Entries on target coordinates
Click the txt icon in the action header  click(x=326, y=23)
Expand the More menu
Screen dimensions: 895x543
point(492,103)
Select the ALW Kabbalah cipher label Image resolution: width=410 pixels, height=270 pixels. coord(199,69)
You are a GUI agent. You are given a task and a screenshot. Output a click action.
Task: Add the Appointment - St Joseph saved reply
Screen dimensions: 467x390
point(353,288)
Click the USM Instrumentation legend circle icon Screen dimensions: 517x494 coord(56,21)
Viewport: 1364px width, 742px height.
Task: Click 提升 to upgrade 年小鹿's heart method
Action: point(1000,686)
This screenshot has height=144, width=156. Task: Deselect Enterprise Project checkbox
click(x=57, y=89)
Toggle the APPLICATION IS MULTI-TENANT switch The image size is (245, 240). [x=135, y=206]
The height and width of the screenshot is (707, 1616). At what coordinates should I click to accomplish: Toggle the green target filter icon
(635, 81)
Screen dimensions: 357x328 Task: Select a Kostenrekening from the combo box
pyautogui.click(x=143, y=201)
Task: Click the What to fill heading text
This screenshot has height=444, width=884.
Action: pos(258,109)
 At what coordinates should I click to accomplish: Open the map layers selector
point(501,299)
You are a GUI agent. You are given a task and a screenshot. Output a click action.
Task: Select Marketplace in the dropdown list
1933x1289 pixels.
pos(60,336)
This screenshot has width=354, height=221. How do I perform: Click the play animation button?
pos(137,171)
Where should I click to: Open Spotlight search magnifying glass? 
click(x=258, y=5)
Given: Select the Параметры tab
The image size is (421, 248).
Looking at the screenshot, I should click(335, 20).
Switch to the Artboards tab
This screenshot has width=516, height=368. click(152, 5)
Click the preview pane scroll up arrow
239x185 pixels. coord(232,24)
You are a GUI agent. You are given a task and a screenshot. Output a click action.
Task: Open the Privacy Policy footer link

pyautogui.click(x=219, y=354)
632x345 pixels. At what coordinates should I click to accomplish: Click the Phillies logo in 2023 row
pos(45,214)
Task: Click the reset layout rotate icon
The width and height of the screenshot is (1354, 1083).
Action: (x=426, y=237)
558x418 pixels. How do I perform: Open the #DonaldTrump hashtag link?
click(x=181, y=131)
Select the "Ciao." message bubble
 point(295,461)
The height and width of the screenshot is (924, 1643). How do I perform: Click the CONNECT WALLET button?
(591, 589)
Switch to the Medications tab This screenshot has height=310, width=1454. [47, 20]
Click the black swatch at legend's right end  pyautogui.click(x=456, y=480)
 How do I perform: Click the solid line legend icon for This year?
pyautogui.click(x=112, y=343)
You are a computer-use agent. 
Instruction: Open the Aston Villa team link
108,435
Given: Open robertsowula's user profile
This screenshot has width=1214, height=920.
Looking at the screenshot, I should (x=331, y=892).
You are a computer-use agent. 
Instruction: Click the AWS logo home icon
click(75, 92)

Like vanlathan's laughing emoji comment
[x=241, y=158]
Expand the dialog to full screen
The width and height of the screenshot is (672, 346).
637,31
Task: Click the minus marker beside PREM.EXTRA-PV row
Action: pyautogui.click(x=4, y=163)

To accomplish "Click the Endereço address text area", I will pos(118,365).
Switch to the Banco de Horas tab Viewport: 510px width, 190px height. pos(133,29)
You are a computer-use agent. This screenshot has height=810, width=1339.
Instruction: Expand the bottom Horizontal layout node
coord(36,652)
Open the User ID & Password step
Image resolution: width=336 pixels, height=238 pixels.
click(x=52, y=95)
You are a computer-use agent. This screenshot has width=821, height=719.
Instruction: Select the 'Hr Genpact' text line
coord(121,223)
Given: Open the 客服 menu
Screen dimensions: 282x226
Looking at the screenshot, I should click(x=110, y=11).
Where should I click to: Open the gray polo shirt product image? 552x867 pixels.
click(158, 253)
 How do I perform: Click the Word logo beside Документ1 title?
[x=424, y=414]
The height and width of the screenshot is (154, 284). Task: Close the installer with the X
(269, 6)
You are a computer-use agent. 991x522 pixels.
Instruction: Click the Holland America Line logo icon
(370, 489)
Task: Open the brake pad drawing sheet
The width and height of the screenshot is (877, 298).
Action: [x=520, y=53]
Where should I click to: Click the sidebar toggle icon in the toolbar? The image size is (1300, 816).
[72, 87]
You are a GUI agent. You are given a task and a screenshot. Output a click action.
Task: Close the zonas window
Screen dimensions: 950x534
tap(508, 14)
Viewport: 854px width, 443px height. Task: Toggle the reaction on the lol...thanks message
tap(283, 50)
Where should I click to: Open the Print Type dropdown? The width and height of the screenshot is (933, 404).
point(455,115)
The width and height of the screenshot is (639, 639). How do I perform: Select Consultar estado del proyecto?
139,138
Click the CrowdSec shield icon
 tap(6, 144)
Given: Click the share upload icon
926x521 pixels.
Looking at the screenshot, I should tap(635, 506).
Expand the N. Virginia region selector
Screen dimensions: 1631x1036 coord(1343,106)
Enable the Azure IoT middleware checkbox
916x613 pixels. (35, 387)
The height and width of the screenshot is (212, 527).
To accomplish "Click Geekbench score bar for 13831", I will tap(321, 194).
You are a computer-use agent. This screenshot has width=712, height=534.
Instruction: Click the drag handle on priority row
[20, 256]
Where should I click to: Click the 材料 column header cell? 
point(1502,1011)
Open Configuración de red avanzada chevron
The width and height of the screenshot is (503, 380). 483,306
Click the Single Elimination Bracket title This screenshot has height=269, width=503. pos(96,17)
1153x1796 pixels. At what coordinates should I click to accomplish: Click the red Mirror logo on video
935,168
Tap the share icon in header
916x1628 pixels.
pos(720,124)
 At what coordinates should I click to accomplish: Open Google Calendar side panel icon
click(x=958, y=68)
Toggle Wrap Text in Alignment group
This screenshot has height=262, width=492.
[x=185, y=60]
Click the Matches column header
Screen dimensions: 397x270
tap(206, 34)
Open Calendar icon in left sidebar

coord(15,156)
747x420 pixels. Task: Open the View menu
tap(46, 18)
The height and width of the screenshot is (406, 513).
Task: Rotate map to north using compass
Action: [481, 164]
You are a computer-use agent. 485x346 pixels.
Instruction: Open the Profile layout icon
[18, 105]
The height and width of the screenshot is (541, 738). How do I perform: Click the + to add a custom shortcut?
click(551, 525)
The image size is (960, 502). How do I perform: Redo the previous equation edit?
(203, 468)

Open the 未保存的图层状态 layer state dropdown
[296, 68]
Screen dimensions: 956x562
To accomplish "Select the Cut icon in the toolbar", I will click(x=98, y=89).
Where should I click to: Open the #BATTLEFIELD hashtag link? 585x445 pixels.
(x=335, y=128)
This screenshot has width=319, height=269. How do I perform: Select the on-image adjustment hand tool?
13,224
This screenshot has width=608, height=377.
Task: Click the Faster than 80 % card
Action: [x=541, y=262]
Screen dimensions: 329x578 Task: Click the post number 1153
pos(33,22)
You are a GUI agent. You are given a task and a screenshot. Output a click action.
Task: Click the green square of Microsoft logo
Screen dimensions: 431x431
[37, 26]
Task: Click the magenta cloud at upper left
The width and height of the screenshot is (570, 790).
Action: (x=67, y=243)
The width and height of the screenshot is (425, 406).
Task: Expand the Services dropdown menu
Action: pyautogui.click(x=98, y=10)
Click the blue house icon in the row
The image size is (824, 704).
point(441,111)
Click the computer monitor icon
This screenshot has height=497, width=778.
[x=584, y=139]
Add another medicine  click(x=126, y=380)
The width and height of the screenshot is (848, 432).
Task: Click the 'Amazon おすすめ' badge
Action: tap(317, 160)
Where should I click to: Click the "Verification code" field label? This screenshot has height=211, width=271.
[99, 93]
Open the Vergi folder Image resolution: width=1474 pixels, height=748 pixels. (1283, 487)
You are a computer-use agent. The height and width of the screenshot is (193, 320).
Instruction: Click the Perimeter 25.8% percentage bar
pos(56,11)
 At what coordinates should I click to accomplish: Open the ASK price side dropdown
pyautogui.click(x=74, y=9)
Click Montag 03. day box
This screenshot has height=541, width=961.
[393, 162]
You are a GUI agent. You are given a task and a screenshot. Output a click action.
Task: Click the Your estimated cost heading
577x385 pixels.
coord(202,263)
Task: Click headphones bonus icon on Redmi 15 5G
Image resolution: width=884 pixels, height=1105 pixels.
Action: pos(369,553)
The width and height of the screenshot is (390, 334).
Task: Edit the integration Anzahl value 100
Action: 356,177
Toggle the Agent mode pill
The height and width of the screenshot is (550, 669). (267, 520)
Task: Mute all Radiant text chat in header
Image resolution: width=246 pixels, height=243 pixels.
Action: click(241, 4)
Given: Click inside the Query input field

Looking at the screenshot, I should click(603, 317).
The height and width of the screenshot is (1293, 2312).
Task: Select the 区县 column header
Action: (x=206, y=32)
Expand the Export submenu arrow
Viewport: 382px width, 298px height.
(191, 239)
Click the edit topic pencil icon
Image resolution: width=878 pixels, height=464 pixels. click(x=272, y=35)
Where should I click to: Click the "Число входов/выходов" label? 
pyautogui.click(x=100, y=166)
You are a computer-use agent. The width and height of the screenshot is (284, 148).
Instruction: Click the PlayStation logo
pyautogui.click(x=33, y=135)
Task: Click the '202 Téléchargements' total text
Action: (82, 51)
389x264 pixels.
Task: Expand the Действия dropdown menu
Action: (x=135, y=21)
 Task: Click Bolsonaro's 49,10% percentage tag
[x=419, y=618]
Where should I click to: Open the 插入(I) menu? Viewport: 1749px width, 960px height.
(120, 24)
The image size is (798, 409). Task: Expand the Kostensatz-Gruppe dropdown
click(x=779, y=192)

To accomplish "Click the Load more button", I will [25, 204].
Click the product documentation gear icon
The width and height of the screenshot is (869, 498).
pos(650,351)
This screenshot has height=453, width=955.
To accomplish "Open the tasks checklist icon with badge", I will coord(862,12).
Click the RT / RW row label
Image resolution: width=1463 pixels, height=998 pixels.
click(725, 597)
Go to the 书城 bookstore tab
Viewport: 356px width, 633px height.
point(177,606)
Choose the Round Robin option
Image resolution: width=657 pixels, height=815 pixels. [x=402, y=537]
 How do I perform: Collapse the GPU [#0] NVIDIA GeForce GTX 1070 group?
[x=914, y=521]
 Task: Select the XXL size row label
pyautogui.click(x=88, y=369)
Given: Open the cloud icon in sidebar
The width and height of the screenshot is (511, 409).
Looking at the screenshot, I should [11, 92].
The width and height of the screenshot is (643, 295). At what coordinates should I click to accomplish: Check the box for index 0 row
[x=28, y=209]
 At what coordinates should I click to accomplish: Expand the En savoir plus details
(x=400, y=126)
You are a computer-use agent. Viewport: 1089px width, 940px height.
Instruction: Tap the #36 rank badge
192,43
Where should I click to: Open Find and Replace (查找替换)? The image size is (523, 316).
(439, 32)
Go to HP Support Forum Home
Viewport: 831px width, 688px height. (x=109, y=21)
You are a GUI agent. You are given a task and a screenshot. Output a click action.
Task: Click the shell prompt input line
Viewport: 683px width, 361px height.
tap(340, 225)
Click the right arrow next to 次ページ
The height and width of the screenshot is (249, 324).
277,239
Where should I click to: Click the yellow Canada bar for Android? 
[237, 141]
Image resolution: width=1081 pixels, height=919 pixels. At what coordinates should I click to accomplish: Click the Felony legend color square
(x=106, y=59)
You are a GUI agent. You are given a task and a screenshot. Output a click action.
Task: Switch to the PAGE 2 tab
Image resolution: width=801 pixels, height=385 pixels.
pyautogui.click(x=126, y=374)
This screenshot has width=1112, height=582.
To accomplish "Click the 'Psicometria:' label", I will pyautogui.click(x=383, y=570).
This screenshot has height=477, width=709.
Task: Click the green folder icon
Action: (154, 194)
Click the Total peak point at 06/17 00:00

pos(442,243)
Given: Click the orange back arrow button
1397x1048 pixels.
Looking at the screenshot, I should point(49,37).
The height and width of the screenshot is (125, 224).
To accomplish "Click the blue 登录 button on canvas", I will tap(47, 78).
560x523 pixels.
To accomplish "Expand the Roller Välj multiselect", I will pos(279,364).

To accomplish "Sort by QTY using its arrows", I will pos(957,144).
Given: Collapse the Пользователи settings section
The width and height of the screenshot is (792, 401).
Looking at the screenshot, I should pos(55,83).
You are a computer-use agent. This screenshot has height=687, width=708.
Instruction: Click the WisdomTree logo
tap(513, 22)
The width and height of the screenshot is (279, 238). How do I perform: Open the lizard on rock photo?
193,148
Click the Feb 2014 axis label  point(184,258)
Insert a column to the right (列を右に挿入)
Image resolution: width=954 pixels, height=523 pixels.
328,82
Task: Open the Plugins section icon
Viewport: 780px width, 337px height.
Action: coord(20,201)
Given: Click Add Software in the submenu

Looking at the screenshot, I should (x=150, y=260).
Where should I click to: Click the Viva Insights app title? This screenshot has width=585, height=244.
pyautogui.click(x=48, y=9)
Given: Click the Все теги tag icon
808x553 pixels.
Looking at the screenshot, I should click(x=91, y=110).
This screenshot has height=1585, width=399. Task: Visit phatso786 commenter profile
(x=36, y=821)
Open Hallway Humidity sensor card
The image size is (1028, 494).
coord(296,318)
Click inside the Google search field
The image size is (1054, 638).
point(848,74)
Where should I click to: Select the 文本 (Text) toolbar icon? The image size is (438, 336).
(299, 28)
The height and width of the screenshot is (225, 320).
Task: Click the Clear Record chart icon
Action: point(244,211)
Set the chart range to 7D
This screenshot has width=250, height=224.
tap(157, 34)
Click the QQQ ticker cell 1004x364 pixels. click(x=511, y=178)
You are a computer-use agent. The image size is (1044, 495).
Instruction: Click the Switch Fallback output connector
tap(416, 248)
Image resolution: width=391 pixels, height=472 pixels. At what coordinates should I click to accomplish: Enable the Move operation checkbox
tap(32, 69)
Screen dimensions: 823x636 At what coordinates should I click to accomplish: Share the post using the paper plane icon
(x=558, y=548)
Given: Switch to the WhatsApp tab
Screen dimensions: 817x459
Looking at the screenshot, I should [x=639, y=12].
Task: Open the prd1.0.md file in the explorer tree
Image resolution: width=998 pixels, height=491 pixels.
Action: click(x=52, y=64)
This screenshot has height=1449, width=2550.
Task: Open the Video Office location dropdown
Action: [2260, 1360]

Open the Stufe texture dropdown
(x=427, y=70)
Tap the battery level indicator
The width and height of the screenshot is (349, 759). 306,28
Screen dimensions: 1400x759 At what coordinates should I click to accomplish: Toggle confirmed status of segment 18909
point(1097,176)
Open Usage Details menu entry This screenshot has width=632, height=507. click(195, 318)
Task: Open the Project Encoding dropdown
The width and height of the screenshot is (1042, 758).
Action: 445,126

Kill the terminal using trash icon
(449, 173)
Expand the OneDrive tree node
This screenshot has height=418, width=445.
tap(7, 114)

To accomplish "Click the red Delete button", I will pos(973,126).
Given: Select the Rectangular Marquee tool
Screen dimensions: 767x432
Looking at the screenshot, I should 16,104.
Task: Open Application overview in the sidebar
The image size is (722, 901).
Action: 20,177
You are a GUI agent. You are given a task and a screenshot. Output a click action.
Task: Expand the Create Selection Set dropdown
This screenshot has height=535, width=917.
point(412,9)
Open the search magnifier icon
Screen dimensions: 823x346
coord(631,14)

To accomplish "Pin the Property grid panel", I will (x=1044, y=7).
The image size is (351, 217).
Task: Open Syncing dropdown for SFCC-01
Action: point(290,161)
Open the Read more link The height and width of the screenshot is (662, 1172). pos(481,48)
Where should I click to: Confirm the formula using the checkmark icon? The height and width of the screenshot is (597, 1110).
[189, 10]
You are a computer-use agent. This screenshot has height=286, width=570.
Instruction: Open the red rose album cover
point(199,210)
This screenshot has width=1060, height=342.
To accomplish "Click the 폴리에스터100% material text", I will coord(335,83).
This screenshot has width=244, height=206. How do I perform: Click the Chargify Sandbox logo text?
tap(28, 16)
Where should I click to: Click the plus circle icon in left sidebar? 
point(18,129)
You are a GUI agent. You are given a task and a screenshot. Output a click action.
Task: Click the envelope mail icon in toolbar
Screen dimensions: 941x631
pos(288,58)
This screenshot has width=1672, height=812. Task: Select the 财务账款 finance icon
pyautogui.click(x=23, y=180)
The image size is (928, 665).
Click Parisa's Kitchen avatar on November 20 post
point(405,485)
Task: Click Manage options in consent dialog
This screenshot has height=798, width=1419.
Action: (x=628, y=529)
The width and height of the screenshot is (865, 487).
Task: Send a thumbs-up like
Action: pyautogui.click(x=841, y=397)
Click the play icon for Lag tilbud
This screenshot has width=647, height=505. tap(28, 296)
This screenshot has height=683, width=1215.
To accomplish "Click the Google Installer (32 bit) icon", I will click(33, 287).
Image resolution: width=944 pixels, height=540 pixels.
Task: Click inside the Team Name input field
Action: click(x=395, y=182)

_EXERCISE TASK:_
Repeat the entries above verbatim, from the line containing "Task: Open the prd1.0.md" up to and including the line containing "coord(631,14)".

_TASK OUTPUT:_
Task: Open the prd1.0.md file in the explorer tree
Image resolution: width=998 pixels, height=491 pixels.
Action: click(x=52, y=64)
This screenshot has height=1449, width=2550.
Task: Open the Video Office location dropdown
Action: [2260, 1360]

Open the Stufe texture dropdown
(x=427, y=70)
Tap the battery level indicator
The width and height of the screenshot is (349, 759). 306,28
Screen dimensions: 1400x759 At what coordinates should I click to accomplish: Toggle confirmed status of segment 18909
point(1097,176)
Open Usage Details menu entry This screenshot has width=632, height=507. click(195, 318)
Task: Open the Project Encoding dropdown
The width and height of the screenshot is (1042, 758).
Action: 445,126

Kill the terminal using trash icon
(449, 173)
Expand the OneDrive tree node
This screenshot has height=418, width=445.
tap(7, 114)

To accomplish "Click the red Delete button", I will pos(973,126).
Given: Select the Rectangular Marquee tool
Screen dimensions: 767x432
Looking at the screenshot, I should 16,104.
Task: Open Application overview in the sidebar
The image size is (722, 901).
Action: 20,177
You are a GUI agent. You are given a task and a screenshot. Output a click action.
Task: Expand the Create Selection Set dropdown
This screenshot has height=535, width=917.
point(412,9)
Open the search magnifier icon
Screen dimensions: 823x346
coord(631,14)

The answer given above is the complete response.